The problem here lies with the partial derivatives calculations. Is it possible for Tensorflow and the GradientTape to calculate the derivative? The tensor that flows within the neural network structure, stops, converts into quantum information, exits the classical computing world, continues flowing in a Quantum Computer, returns and converts back into a classical tensor and continues flowing withing tensorflow. Clearly this derivative cannot be calculated using the default tensorflow gradientTape and we need to override and provide the calculations ourselves. The derivative calculation relies on a simple mathematical concept, in non-continuous functions at a point x, we can calculate an approximation of the derivative by calculating the value of the function as it approaches x from its right and left side.
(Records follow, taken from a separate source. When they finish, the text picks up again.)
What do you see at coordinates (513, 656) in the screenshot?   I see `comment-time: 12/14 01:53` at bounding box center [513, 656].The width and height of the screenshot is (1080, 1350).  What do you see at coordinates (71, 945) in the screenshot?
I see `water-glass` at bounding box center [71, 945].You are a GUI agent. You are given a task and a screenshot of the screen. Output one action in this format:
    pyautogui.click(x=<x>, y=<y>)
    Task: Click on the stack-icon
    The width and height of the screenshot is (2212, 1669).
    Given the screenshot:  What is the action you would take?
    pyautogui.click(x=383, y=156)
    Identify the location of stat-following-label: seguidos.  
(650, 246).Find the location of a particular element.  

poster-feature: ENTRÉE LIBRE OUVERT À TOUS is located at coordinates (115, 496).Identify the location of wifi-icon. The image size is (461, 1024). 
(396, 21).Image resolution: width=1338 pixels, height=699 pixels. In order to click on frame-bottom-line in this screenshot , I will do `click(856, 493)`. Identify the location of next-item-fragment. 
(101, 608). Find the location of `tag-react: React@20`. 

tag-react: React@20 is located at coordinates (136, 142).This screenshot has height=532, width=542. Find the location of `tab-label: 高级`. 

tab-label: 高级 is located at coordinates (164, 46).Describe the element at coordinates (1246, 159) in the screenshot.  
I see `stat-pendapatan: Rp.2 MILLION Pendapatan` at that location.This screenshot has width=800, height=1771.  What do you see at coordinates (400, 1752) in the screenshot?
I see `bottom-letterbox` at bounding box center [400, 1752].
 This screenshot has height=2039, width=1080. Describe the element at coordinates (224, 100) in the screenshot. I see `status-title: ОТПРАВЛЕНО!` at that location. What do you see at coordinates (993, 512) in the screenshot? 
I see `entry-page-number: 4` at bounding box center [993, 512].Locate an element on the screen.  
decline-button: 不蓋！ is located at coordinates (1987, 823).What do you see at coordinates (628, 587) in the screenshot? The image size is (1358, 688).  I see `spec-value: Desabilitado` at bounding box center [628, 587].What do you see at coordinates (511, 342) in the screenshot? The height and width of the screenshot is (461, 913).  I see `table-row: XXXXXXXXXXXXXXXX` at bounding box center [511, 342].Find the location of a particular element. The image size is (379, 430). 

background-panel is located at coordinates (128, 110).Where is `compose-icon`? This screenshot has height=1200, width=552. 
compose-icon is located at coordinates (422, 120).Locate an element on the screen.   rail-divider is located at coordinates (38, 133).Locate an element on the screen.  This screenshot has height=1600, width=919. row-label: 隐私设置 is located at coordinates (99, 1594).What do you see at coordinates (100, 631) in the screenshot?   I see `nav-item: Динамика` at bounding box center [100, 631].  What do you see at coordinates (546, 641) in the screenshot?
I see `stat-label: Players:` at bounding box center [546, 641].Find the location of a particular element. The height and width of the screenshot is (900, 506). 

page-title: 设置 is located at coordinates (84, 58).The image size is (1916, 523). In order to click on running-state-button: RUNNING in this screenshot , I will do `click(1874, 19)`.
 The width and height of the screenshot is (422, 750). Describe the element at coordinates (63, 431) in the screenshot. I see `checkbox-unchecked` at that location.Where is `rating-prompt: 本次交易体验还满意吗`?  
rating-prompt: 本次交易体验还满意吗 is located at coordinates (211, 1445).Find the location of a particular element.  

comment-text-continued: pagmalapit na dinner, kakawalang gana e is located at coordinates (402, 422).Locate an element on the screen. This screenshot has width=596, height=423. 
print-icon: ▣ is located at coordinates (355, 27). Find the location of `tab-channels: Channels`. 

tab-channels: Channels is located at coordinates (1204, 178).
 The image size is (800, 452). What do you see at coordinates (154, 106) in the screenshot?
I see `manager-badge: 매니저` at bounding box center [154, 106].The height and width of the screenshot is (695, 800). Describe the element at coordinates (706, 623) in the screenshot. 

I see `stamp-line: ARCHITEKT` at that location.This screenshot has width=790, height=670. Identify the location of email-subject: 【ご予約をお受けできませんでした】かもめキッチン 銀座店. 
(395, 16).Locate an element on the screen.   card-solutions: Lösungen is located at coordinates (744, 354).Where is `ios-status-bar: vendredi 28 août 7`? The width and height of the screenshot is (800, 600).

This is what this custom derivative does, it introduces a jitter value in the quantum circuit and executes it twice once for adding it and once for subtracting it:
@tf.custom_gradient
def quantum_flow(self, x):
output = tf.matmul(x, self.kernel_p)
qubit_output = tf.reshape(tf.convert_to_tensor(self.circuit.quantum_execute(tf.reshape(output,
[1, self.qubits]),
self.kernel_phi)),
(1, 1, self.qubits))
output = qubit_output
def grad(dy, variables=None):
shift = np.pi / 2
shift_right = x + np.ones(x.shape) * shift
shift_left = x - np.ones(x.shape) * shift
input_left = tf.matmul(shift_left, self.kernel_p)
input_right = tf.matmul(shift_right, self.kernel_p)
output_right = self.circuit.quantum_execute(tf.reshape(input_right, [1, self.qubits]), self.kernel_phi)
output_left = self.circuit.quantum_execute(tf.reshape(input_left, [1, self.qubits]), self.kernel_phi)
quantum_gradient = [output_right[i] - output_left[i] for i in range(len(output_right))]
input_gradient = dy * quantum_gradient
dy_input_gradient = tf.reshape(tf.matmul(input_gradient, tf.transpose(self.kernel_p)),
shape=[1, 1, x.get_shape().as_list()[-1]])
grd_w = []
for i in range(self.qubits):
w = self.kernel_p[:, i]
w += dy_input_gradient
grd_w.append(w)
tf_grd_w = tf.convert_to_tensor(grd_w)
tf_grd_w = tf.reshape(tf_grd_w, shape=(x.get_shape().as_list()[-1], self.qubits))
return dy_input_gradient, [tf_grd_w]
return output, grad
Whilst this is a rare and complex case, we see that Tensorflow still provides us with the appropriate toolset to create a structure that will be fully compatible with the framework and utilize its full potential.